Finding the solution of a problem has two facets: i) how is the initial data given (sorted, unsorted, multidimensional arrays, its size, rules of manipulation, etc.) and ii) what is the most efficient data structure to store and explore it (arrays, sets, hash maps, stacks, linked lists, dictionaries, trees, tries, heap, queues, graphs, etc.).

How do the different properties of the first facet affect the search? Which of the properties affect the most? And what gets majorly affected?

We start by answering the last question. The time and memory complexity of an algorithm are the two main features that can get affected by our choices. We will come back to this point later.

In general, the computer capacity is what first of all sets the limits of what one is able to do. By limits we should understand the size of the data which can be safely handled without getting into troubles. Imagine we had hardware capable of infinite calculations per seconds. We would not even notice the difference between an inefficient and efficient algorithm if their temporal difference was not meaningful.

As we do have finite computer capabilities, the field of data structures and efficient algorithms is relevant to our present needs. Even more if we are required to actually deal with big data sets.

One dimensional data 

Let us consider the most simple scenario: a one dimensional array of elements. In general, the objective can be described by two actions: locating an element and doing an action with it (removing it, replacing it, inserting another element next to it, returning it, etc.).

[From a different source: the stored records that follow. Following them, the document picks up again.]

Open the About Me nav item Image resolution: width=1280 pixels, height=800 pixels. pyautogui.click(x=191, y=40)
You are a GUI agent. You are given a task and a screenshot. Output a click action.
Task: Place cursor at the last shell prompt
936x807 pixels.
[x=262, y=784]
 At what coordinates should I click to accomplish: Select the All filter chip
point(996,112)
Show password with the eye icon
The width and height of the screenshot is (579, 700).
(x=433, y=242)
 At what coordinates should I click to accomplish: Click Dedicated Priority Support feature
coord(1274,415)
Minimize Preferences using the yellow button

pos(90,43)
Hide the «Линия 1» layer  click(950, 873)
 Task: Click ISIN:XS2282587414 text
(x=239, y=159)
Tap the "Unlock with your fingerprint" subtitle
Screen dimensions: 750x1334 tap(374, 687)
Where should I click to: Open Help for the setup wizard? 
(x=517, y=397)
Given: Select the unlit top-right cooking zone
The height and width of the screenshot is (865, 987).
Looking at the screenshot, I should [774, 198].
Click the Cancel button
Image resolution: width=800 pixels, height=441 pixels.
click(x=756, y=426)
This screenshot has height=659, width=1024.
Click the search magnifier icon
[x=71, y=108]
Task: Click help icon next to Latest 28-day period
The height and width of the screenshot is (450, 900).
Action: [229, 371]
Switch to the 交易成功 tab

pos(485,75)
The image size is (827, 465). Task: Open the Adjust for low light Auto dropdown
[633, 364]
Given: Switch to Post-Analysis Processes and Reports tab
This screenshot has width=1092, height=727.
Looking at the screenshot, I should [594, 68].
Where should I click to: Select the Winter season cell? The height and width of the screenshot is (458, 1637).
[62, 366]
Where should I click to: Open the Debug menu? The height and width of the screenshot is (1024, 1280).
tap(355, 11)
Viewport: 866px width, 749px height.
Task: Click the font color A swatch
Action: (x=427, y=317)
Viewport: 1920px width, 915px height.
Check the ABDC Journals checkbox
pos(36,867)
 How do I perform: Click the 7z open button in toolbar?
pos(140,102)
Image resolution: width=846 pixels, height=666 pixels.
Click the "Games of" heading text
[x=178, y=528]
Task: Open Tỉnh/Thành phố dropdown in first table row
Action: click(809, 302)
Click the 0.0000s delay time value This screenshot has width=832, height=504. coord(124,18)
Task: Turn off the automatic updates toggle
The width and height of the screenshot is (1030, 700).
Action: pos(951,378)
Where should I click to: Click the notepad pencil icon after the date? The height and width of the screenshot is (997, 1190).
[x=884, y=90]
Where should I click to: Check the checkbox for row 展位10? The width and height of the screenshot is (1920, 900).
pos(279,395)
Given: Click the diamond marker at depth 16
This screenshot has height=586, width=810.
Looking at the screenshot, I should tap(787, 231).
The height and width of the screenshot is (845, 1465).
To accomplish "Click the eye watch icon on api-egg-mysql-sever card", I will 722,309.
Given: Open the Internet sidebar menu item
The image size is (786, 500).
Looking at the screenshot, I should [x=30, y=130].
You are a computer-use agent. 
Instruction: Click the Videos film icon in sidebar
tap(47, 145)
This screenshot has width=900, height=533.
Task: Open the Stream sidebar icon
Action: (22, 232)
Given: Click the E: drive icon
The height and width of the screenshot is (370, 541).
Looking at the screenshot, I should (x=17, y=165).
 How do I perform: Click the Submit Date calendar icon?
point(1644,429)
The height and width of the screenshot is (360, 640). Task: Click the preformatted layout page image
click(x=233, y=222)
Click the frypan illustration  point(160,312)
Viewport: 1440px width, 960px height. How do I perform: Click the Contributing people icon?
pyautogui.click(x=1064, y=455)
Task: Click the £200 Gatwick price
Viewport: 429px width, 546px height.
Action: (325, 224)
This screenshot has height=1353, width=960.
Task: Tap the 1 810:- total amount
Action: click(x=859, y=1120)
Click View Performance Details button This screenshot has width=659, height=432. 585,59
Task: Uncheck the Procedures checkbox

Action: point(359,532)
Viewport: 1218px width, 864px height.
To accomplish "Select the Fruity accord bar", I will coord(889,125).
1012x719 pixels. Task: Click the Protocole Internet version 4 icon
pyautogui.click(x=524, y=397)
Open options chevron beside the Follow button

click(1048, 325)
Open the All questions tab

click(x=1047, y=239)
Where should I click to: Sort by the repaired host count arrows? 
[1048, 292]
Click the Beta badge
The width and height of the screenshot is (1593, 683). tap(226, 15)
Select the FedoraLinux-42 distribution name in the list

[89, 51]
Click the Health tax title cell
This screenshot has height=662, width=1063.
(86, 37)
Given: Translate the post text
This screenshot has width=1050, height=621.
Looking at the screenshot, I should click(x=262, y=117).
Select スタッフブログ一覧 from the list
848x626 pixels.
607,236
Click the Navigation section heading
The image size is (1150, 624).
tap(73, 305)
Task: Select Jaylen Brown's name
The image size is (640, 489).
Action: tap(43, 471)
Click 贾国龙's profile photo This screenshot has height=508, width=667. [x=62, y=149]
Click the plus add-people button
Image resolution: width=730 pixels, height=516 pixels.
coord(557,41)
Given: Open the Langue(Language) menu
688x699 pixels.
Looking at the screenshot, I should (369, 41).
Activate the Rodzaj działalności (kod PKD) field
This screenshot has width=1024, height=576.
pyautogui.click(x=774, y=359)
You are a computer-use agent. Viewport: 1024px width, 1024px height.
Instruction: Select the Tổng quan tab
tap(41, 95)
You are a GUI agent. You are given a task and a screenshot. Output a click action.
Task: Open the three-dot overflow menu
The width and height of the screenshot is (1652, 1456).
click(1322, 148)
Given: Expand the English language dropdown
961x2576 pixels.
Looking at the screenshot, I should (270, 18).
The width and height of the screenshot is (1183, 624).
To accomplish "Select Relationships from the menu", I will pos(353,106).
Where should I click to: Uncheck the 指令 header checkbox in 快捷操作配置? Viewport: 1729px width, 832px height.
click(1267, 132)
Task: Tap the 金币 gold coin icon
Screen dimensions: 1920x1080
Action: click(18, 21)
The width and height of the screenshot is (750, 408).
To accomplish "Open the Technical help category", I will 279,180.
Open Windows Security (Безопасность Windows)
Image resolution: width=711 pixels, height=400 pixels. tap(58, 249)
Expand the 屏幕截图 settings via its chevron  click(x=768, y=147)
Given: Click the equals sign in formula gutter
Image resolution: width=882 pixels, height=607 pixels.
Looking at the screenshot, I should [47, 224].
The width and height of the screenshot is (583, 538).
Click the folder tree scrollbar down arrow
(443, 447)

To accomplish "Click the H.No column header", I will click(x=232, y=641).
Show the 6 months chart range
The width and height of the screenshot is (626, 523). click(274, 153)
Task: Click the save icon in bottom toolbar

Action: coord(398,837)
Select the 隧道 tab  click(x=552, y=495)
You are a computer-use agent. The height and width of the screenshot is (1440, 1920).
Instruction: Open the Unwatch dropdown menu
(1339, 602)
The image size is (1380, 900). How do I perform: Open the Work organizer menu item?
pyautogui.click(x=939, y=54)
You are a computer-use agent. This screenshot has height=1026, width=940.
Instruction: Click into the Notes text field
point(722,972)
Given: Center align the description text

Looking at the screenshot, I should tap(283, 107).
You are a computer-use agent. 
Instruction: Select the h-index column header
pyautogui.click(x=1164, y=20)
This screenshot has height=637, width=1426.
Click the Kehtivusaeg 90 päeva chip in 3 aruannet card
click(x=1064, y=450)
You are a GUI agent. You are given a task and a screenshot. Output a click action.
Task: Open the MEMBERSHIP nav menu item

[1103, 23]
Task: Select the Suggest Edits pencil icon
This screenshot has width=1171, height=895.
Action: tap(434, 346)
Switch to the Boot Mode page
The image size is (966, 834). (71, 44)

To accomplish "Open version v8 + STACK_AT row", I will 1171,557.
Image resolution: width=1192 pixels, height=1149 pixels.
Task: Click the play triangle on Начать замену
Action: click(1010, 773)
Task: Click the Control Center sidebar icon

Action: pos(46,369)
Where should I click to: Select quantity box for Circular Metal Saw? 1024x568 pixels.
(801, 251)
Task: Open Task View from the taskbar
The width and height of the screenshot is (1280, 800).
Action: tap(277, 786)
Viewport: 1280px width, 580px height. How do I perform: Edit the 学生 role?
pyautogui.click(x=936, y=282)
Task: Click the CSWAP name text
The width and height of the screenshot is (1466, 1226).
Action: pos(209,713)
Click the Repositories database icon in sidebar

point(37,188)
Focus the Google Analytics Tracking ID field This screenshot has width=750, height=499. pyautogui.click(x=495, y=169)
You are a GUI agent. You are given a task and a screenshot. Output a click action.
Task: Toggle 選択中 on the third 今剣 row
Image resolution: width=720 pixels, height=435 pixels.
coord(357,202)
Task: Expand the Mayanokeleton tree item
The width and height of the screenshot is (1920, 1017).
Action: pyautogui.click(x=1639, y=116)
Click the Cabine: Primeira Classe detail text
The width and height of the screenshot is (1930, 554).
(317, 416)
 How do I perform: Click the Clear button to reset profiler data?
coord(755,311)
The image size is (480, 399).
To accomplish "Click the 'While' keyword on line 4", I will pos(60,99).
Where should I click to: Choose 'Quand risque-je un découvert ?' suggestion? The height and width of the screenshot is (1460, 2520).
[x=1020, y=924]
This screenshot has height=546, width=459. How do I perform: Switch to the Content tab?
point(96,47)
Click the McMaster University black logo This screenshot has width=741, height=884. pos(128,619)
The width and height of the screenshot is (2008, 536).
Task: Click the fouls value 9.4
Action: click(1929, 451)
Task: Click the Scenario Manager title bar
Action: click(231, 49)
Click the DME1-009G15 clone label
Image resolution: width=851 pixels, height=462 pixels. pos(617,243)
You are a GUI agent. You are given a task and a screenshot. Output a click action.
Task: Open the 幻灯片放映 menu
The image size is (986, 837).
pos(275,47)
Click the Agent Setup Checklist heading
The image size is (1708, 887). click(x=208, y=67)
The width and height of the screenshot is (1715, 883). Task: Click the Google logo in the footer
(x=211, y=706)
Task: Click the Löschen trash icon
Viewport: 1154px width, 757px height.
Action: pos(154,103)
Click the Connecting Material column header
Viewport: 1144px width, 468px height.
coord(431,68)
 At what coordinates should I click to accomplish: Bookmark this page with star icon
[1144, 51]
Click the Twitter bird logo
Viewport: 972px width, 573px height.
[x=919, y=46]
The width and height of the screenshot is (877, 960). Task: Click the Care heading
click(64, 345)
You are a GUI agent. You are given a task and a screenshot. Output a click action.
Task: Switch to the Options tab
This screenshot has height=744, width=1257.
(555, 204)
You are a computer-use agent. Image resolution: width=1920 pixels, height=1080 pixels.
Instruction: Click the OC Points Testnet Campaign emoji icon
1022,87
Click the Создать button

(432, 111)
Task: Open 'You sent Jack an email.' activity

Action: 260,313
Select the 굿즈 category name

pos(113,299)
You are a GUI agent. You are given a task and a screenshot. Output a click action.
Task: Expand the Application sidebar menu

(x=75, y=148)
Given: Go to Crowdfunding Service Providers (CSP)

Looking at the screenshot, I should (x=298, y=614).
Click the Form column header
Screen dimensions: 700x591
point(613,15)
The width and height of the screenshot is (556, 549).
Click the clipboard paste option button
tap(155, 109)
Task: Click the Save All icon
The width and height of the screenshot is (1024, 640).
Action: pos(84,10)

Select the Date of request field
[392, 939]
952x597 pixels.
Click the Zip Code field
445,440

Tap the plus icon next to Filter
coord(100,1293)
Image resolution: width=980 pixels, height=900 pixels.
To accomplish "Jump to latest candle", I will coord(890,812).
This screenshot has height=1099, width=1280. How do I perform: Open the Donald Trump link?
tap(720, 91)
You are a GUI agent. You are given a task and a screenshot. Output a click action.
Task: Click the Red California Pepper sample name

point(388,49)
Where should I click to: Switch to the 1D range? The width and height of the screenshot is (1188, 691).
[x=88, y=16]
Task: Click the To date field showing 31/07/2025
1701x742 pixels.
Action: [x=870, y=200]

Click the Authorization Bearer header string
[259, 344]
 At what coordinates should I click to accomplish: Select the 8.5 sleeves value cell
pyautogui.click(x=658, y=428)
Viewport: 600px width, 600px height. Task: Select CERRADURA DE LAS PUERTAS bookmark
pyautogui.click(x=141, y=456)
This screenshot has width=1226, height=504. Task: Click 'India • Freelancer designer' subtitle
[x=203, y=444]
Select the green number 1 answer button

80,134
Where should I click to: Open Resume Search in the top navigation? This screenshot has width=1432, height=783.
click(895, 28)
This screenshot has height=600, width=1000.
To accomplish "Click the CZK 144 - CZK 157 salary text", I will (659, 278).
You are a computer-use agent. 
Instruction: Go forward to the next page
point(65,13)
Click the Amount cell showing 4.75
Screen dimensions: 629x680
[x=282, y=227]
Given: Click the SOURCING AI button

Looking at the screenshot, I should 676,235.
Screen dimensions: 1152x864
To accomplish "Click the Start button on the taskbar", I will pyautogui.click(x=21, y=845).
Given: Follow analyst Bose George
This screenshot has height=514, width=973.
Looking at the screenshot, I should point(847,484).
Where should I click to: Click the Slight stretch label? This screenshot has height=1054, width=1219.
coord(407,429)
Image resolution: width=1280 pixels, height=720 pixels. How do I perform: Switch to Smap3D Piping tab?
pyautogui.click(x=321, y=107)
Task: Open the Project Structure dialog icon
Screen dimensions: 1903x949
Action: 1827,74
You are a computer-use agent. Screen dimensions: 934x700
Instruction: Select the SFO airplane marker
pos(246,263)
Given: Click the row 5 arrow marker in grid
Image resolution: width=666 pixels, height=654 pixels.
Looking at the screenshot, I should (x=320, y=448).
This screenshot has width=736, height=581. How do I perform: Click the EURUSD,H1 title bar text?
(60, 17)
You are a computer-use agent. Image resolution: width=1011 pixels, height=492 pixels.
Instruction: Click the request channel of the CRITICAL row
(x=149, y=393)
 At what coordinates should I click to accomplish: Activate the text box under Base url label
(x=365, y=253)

This array of elements can have different characteristics:

  • Data type (integer, float, strings, bits, ...).
  • Sorted or unsorted (whenever this applies to the data type).
  • With extra inputs that must be identified and eliminated before actually exploring the elements of interest.
  • Elements with certain multiplicity (e.g. duplicated elements).
  • Its size (from hundreds to billions or trillions of elements).

Locating an element

If the elements are unsorted. The worst case scenario would always require visiting all the array elements, O(N) where N is the length of the array.

On the other hand, for a sorted array, things are different. The slowest scenario is now given by the way we search. A linear search would still require visiting N elements. 

def linear_search(target: int, nums: list()) -> bool:
    for n in nums:
    	if n == target:
            return True
    return False

Other searches can reduce the amount of visited elements. One of such searches is Binary Search. It works by repeatedly dividing the search interval in half, and asking in which side could the target value be, until it is found or the search interval is empty. Binary search is a very efficient algorithm, with a time complexity of O(log2 N) where N is the size of the array. Let us compare it with a linear search. For a one billion (10**9) elements array, a binary search would only take around 27 steps!!! While a linear search would have taken 10**9!!! An extraordinary difference between the two.

def binary_search(target: int, nums: list()) -> bool:
    l,r = 0, len(nums)-1
    while l <= r:
    	mid = (r+l)//2
        if nums[mid] == target:
            return True
    	elif nums[mid] < target:
            l = mid + 1
        else:
            r = mid - 1
    return False 

The above code exemplifies a binary search. We would have to modify it for large arrays to a difference of the two pointers:

mid = (r-l)//2 + (r-l)%2 

With an additional increase or decrease depending on which half one should move in. An easy way to understand why the time complexity is O(log2 N) is to realize it takes log2 N operations to bring N, by repeatedly dividing it by two, to an O(1) number.